À Boston, à quelques heures du quart de finale de la Coupe du monde 2026 opposant la France au Maroc, les supporters des deux nations ont investi les rues de la ville dans une atmosphère mêlant ferveur et rivalité bon enfant. Des drapeaux tricolores et marocains flottaient dans les quartiers animés, tandis que les chants et les tambours résonnaient jusqu’au cœur de la nuit. Ce choc, qui fait écho à la demi-finale du Mondial 2022 au Qatar, suscite un engouement particulier, tant sur le plan sportif que symbolique.
La préparation des Bleus a toutefois été perturbée dans la nuit de mercredi à jeudi. Selon plusieurs témoignages, des supporters marocains ont organisé un tapage nocturne devant l’hôtel où séjourne l’équipe de France, à Boston. Feux d’artifice, tambours et coups de klaxon ont retenti pendant plusieurs heures, dans une tentative apparente de troubler le sommeil des joueurs français avant le match décisif. La délégation française n’a pas officiellement commenté l’incident, mais des sources proches ont évoqué une « nuit agitée » pour certains cadres de l’équipe.
Cette effervescence illustre le nouveau statut du Maroc sur la scène footballistique internationale.

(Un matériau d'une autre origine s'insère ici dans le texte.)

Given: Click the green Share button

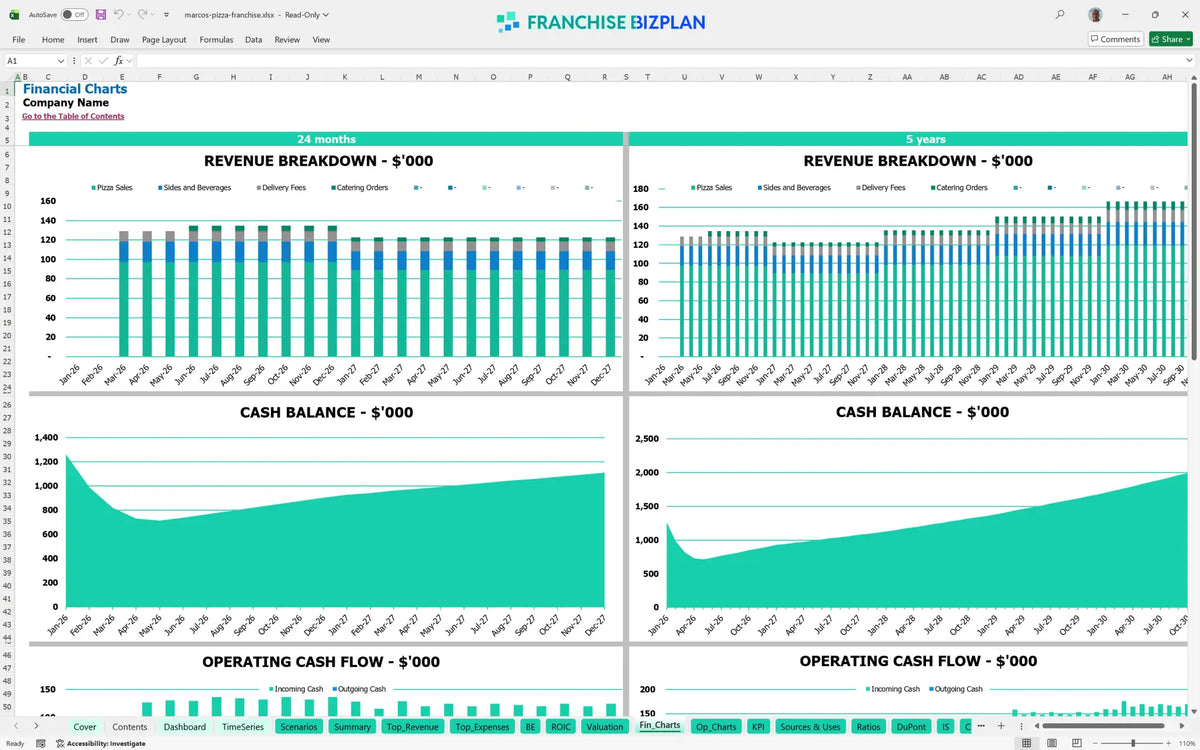Looking at the screenshot, I should tap(1169, 39).
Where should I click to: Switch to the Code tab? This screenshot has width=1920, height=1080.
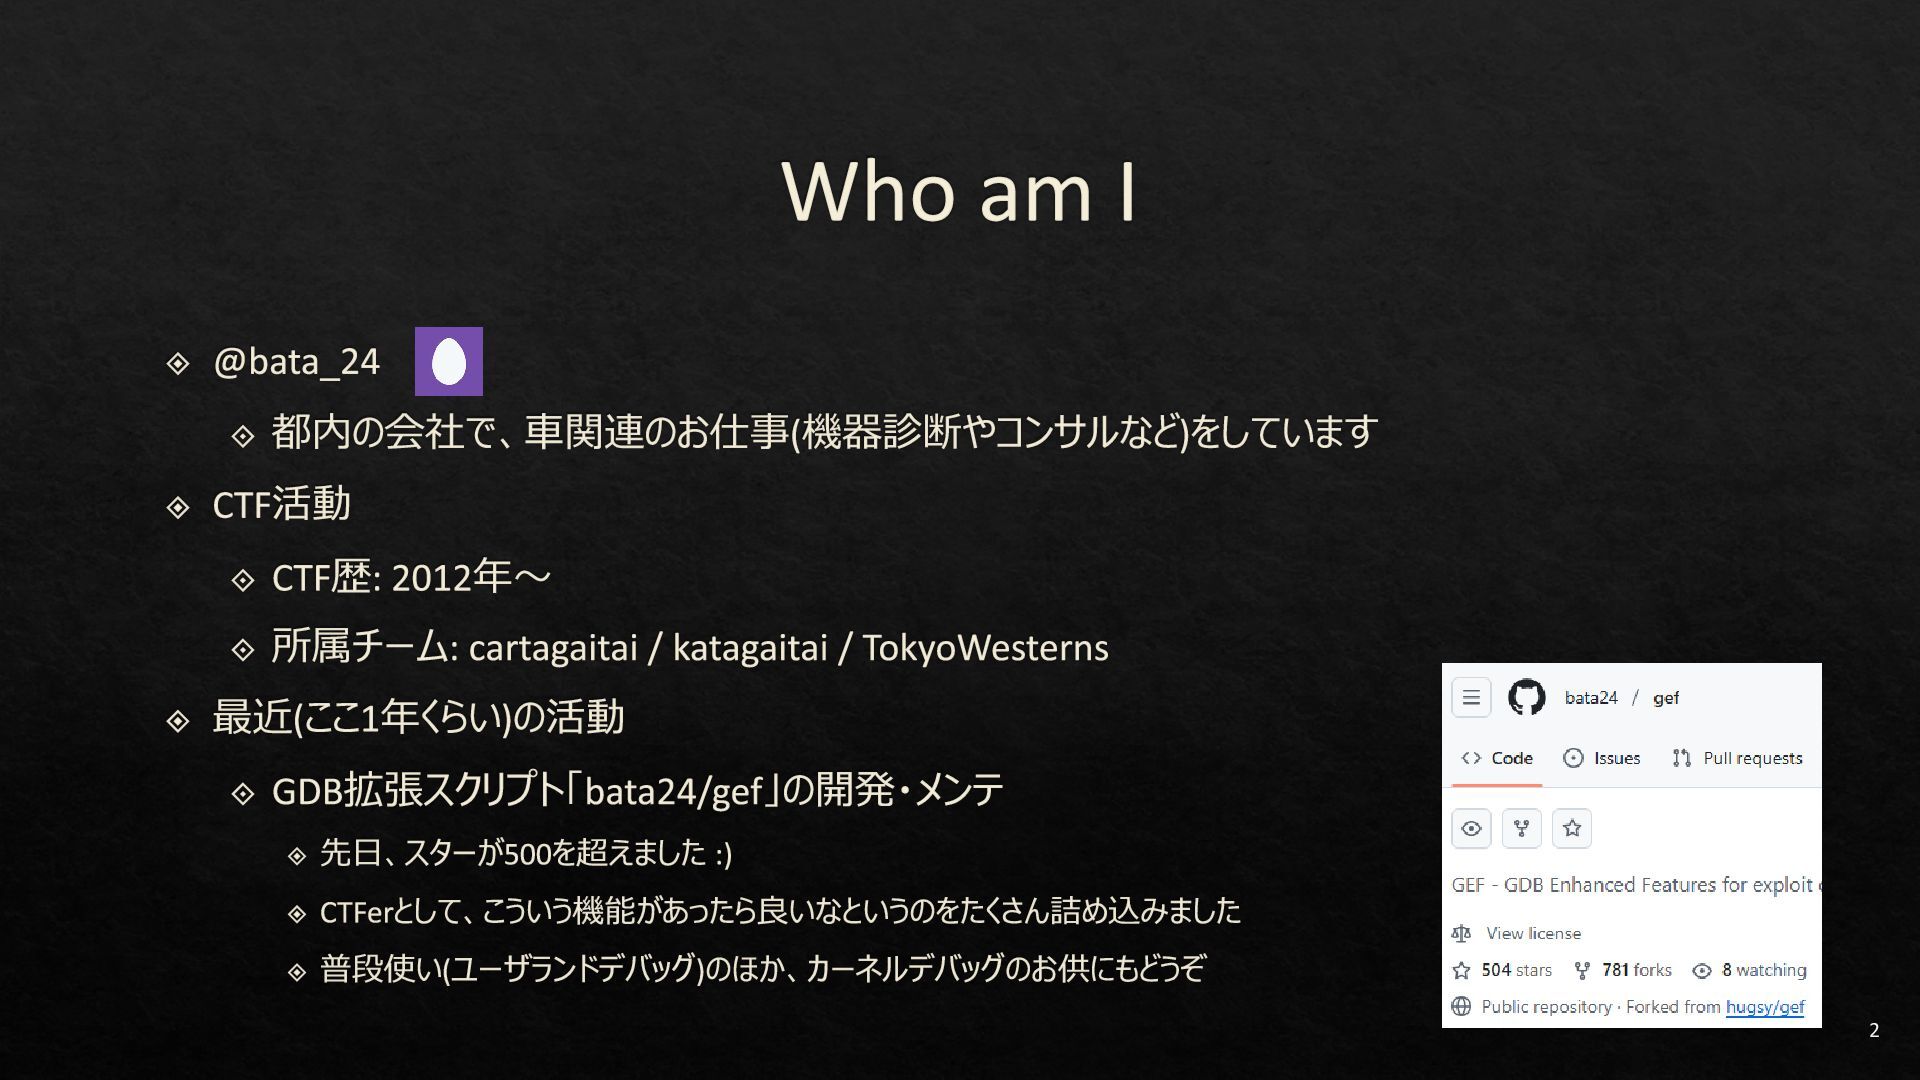pyautogui.click(x=1497, y=758)
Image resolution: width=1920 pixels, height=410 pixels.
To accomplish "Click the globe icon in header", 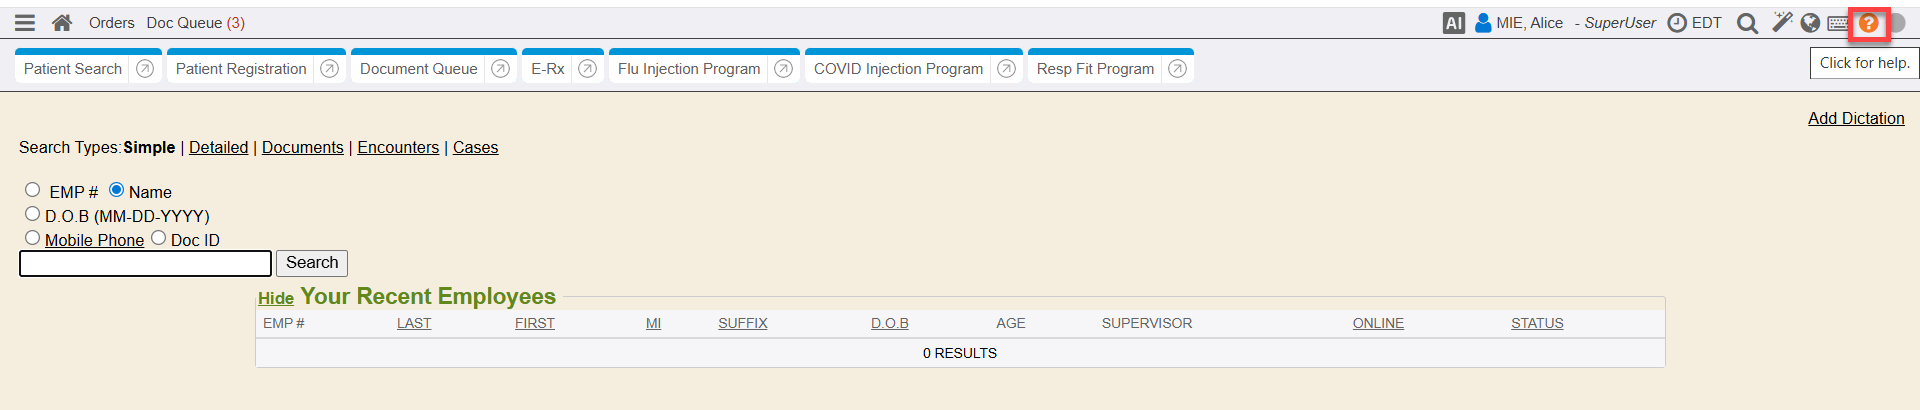I will [x=1810, y=23].
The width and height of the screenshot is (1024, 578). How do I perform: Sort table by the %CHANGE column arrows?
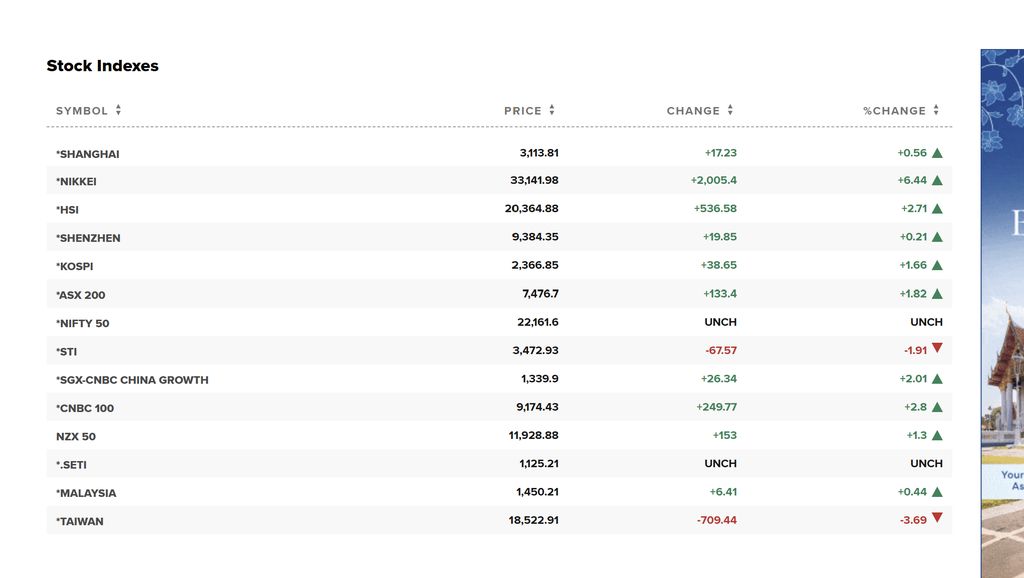(936, 111)
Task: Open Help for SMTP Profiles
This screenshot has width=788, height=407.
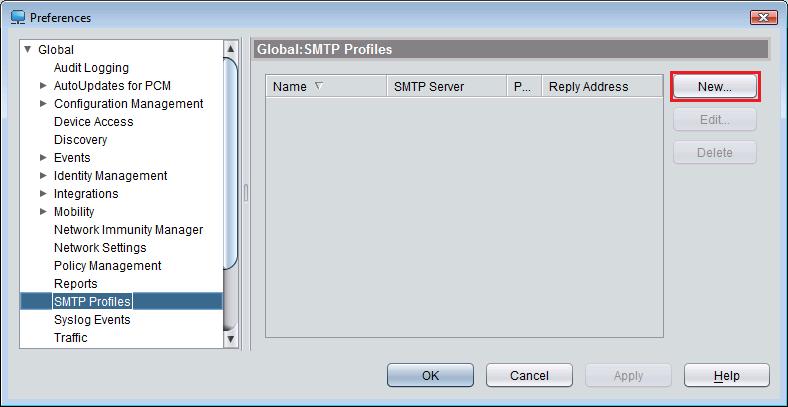Action: [726, 376]
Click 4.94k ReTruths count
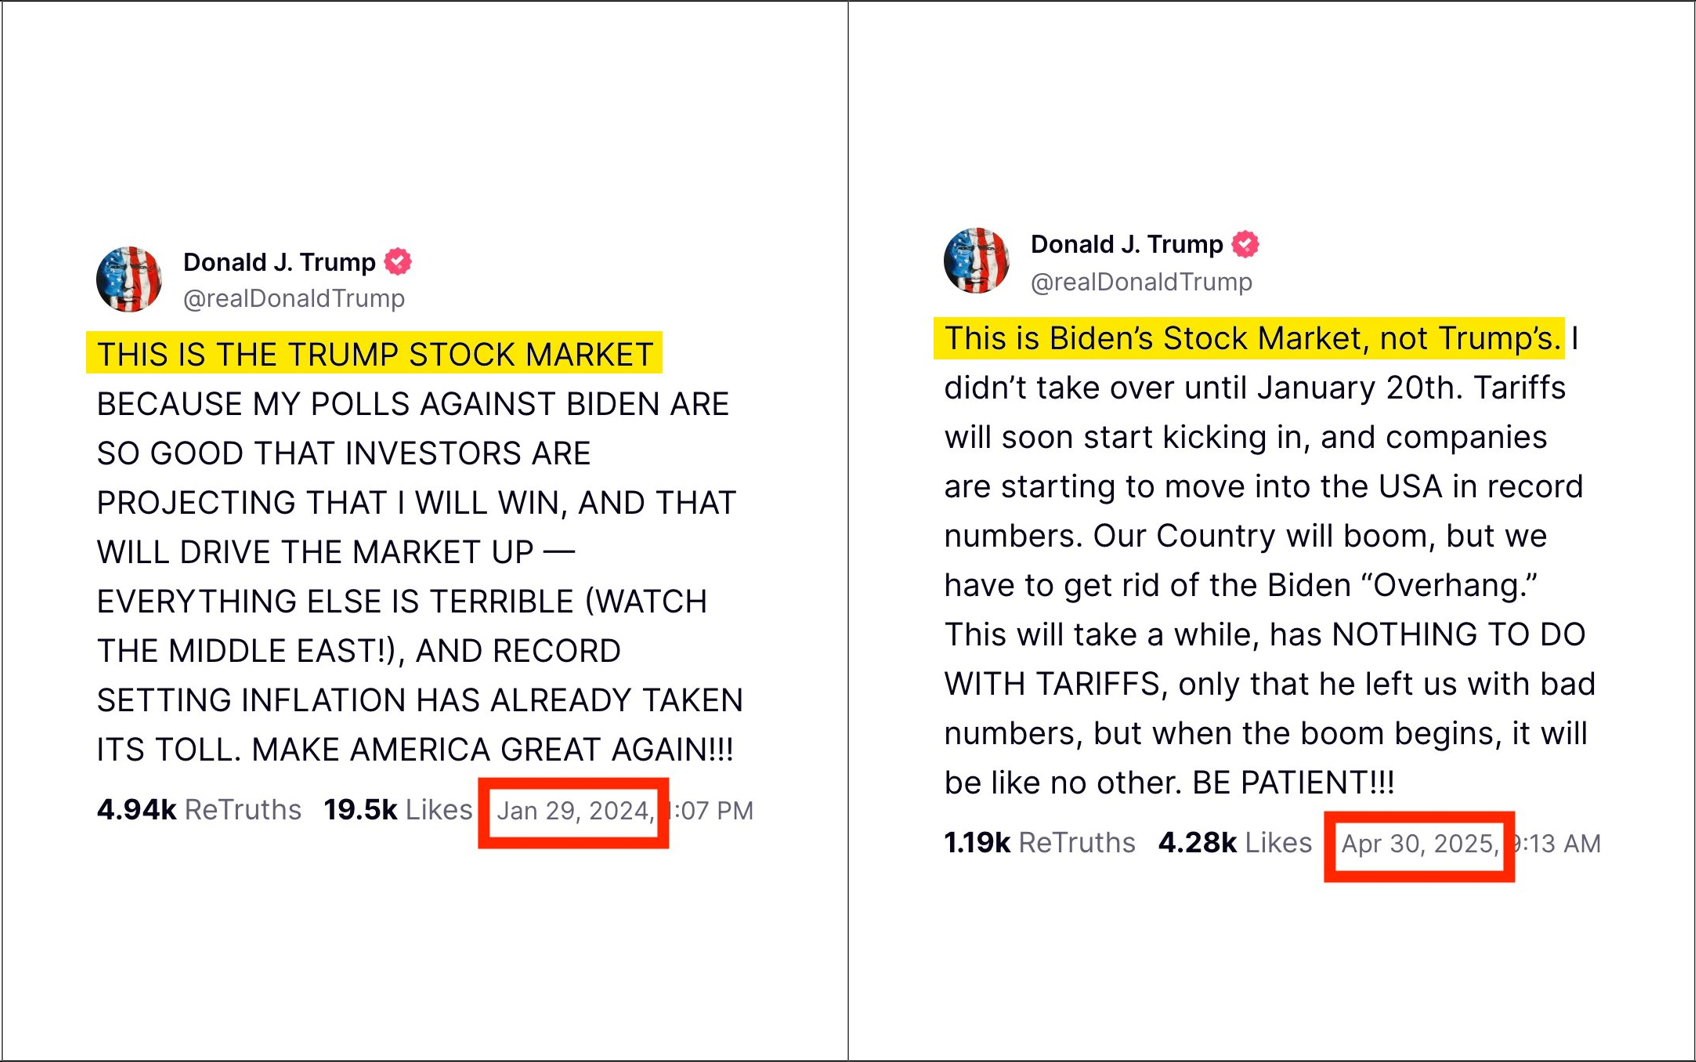Image resolution: width=1696 pixels, height=1062 pixels. [x=199, y=810]
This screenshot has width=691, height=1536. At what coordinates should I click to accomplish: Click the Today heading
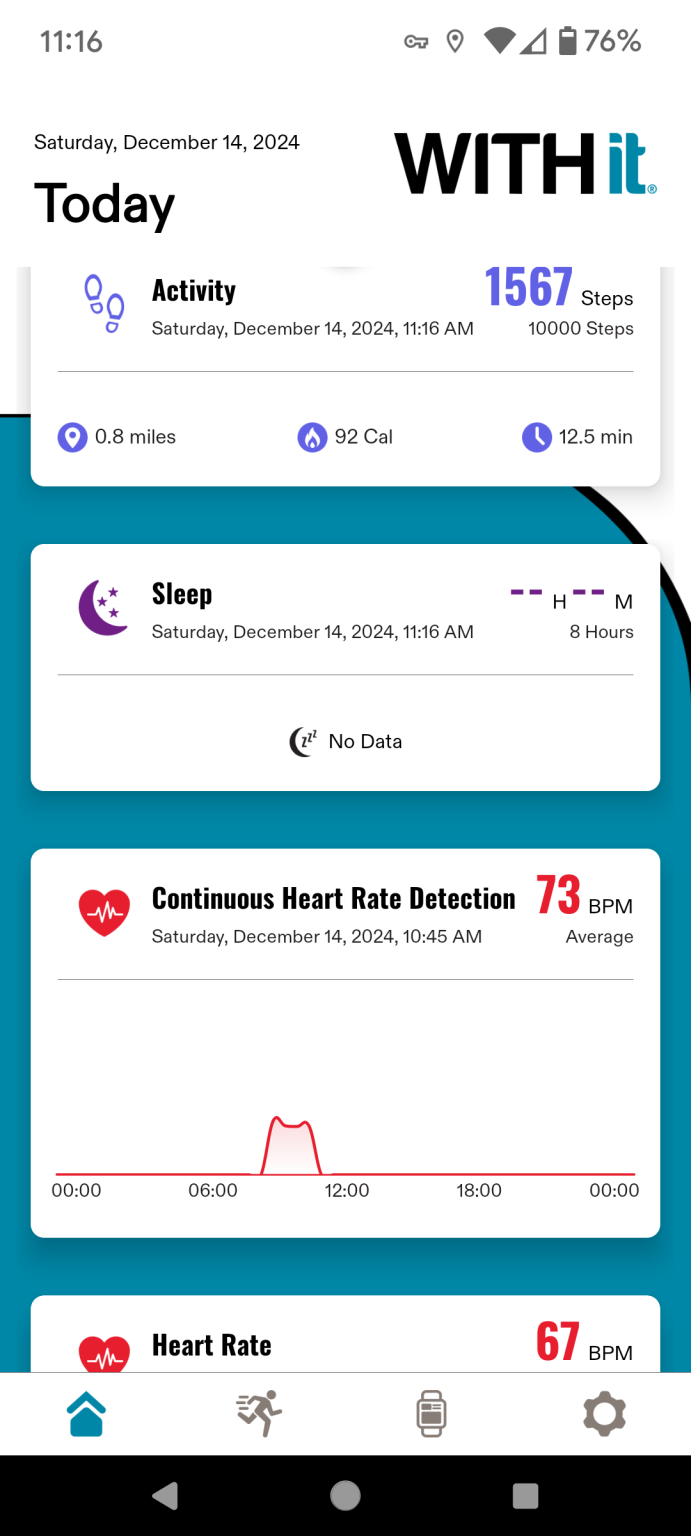pos(104,205)
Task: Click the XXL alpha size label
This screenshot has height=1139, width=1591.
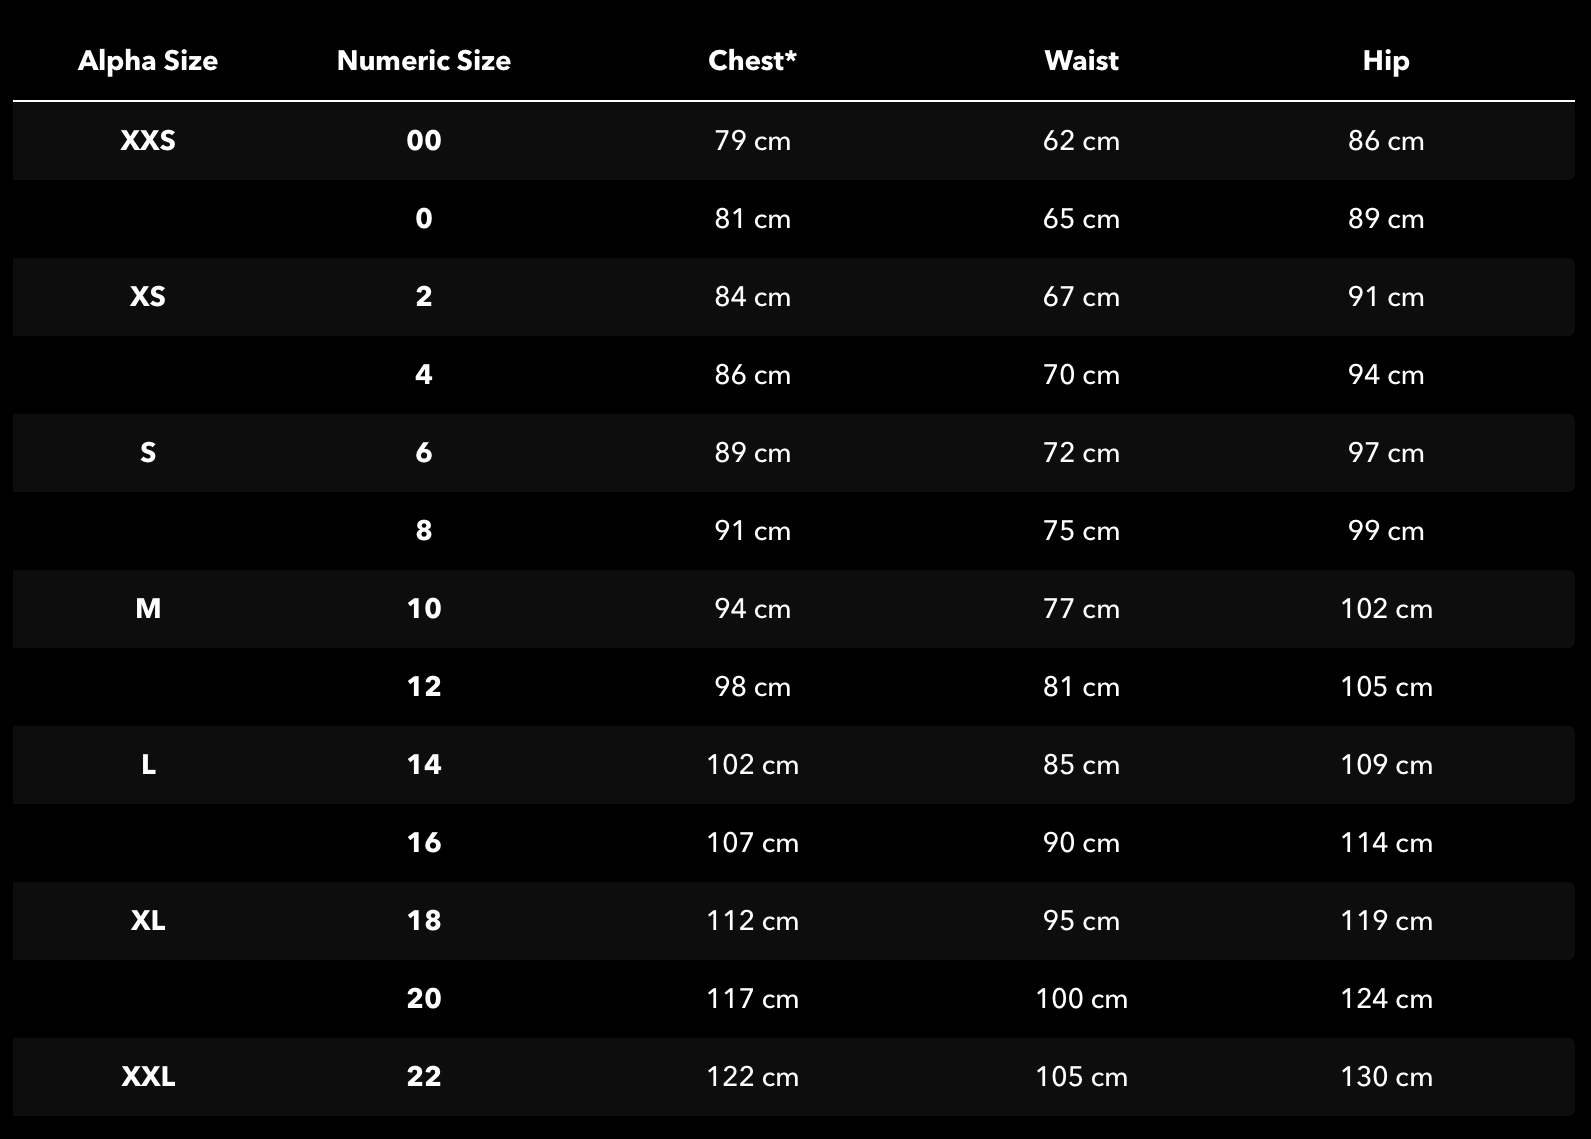Action: (148, 1077)
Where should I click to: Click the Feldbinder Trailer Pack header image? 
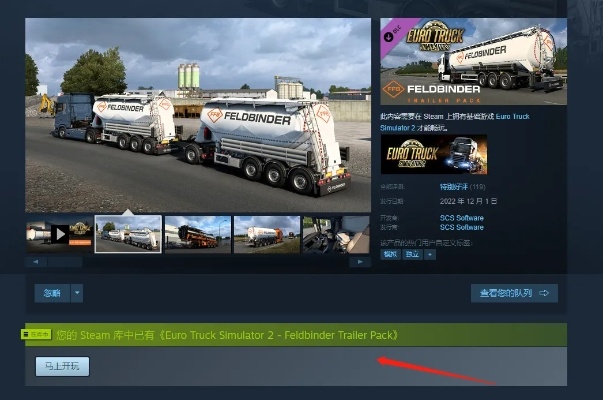473,62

Quatre ans après avoir atteint les demi-finales de la Coupe du monde au Qatar, les Lions de l’Atlas ont confirmé leur montée en puissance lors de ce Mondial 2026. « On n’est plus une surprise aujourd’hui et c’est une grande fierté », a déclaré le sélectionneur marocain Mohamed Ouahbi après la victoire contre le Canada en huitièmes de finale. « Je pense que ce n’est que le début et j’espère qu’on continuera de longues années à faire de tels parcours. »
Le Maroc aborde ce quart de finale avec une confiance renouvelée. Classé septième au classement FIFA, il a montré une solidité défensive et une capacité à rivaliser avec les meilleures nations. « On le voit à travers le classement FIFA et avec tout ce qu’elle est en train de réaliser que c’est une équipe avec laquelle il faut compter au plus haut niveau », a souligné Nasser Larguet, ancien directeur de l’Académie Mohamed VI, l’équivalent marocain de Clairefontaine. L’équipe dirigée par Mohamed Ouahbi, qui a succédé à Walid Regragui, a insufflé une ambition nouvelle : « Le Maroc est entré dans une nouvelle ère, une ère où nous devons croire en notre capacité à être sacrés champions du monde », a-t-il affirmé après la victoire contre Haïti.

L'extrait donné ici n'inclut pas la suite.